Baisse des prix attendue en 2023, stabilisation de la hausse des taux, Nicolas Taiclet, vice-président délégué pour la Côte-d’Or de la Chambre interdépartementale des notaires de la Cour d’appel de Dijon, apporte un commentaire éclairé sur la situation de l’immobilier, que ce soit sur Dijon, la Métropole ou au niveau national.

Comment évaluez-vous globalement l’activité immobilière dans l’ancien au cours ces premiers mois de l’année en Côte-d’Or ?

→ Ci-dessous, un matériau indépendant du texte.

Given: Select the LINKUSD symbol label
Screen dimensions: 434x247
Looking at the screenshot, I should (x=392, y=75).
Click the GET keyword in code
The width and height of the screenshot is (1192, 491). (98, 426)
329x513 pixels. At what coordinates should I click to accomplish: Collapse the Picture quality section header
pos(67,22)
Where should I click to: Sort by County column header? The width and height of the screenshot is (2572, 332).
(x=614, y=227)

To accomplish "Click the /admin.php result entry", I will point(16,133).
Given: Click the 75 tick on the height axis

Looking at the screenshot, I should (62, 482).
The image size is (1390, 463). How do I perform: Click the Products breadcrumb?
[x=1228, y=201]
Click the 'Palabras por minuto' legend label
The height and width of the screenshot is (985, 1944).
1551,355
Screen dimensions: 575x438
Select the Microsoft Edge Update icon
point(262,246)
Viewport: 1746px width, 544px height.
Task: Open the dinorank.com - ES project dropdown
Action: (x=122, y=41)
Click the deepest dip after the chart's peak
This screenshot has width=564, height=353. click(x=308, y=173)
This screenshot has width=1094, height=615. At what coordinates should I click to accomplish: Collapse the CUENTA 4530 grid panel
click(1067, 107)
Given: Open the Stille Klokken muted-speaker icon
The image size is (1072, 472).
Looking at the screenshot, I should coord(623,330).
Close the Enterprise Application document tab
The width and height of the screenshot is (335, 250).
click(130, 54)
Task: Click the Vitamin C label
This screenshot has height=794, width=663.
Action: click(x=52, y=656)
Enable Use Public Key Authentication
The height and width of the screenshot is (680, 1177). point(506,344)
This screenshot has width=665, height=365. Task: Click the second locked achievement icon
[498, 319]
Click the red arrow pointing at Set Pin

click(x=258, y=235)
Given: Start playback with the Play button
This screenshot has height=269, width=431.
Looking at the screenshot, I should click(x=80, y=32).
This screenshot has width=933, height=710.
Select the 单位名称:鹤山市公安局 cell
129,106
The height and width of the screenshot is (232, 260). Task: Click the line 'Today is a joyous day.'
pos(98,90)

« Les chiffres dont on dispose ont été arrêtés au 31 mars 2023. Sur une période glissante d’une année, on a encore une activité soutenue. Les taux d’intérêt ont certes augmenté mais d’une manière raisonnable en 2022. Il y a toujours une forte demande sur certains types de biens, notamment pour tout ce qui touche à l’habitat individuel, et là on voit bien que le Covid a marqué les esprits. Force est de constater que la tendance s’inverse depuis le début de cette année. Après un sondage effectué auprès des études de Côte-d’Or, on note une baisse de volumes qui est de l’ordre de 20 % sur l’immobilier ancien ».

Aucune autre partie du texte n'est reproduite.